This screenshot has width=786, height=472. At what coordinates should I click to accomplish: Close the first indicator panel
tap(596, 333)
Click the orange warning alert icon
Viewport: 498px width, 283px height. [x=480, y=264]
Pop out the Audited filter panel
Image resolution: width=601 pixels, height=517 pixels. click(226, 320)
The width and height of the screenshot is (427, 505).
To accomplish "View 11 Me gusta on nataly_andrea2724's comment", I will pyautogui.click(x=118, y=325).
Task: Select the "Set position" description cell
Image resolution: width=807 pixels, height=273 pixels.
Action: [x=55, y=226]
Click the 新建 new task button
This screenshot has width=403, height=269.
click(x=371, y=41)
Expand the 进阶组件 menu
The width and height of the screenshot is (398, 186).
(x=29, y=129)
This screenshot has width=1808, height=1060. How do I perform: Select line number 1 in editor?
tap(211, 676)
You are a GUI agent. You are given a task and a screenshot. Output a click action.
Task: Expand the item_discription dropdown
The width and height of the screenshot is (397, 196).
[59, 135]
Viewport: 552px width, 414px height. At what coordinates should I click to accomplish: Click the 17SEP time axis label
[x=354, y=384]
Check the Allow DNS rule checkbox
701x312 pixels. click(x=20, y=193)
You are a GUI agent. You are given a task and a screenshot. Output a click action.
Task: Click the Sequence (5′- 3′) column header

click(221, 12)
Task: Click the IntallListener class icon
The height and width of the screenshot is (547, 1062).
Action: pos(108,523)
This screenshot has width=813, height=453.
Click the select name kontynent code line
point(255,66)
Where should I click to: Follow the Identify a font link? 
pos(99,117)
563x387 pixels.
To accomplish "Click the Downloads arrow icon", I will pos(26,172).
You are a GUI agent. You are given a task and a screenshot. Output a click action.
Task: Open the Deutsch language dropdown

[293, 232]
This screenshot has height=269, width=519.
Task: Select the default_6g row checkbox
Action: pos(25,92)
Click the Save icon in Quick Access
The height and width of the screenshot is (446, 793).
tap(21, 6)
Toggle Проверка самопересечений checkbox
· · ·
Reproduce all of the records above verbatim, keeping every line and character unchanged.

**Complete response:**
This screenshot has width=786, height=472. At what coordinates should I click to accomplish: Close the first indicator panel
tap(596, 333)
Click the orange warning alert icon
Viewport: 498px width, 283px height. [x=480, y=264]
Pop out the Audited filter panel
Image resolution: width=601 pixels, height=517 pixels. click(226, 320)
The width and height of the screenshot is (427, 505).
To accomplish "View 11 Me gusta on nataly_andrea2724's comment", I will pyautogui.click(x=118, y=325).
Task: Select the "Set position" description cell
Image resolution: width=807 pixels, height=273 pixels.
Action: [x=55, y=226]
Click the 新建 new task button
This screenshot has width=403, height=269.
click(x=371, y=41)
Expand the 进阶组件 menu
The width and height of the screenshot is (398, 186).
(x=29, y=129)
This screenshot has width=1808, height=1060. How do I perform: Select line number 1 in editor?
tap(211, 676)
You are a GUI agent. You are given a task and a screenshot. Output a click action.
Task: Expand the item_discription dropdown
The width and height of the screenshot is (397, 196).
[59, 135]
Viewport: 552px width, 414px height. At what coordinates should I click to accomplish: Click the 17SEP time axis label
[x=354, y=384]
Check the Allow DNS rule checkbox
701x312 pixels. click(x=20, y=193)
You are a GUI agent. You are given a task and a screenshot. Output a click action.
Task: Click the Sequence (5′- 3′) column header

click(221, 12)
Task: Click the IntallListener class icon
The height and width of the screenshot is (547, 1062).
Action: pos(108,523)
This screenshot has width=813, height=453.
Click the select name kontynent code line
point(255,66)
Where should I click to: Follow the Identify a font link? 
pos(99,117)
563x387 pixels.
To accomplish "Click the Downloads arrow icon", I will pos(26,172).
You are a GUI agent. You are given a task and a screenshot. Output a click action.
Task: Open the Deutsch language dropdown

[293, 232]
This screenshot has height=269, width=519.
Task: Select the default_6g row checkbox
Action: pos(25,92)
Click the Save icon in Quick Access
The height and width of the screenshot is (446, 793).
tap(21, 6)
Toggle Проверка самопересечений checkbox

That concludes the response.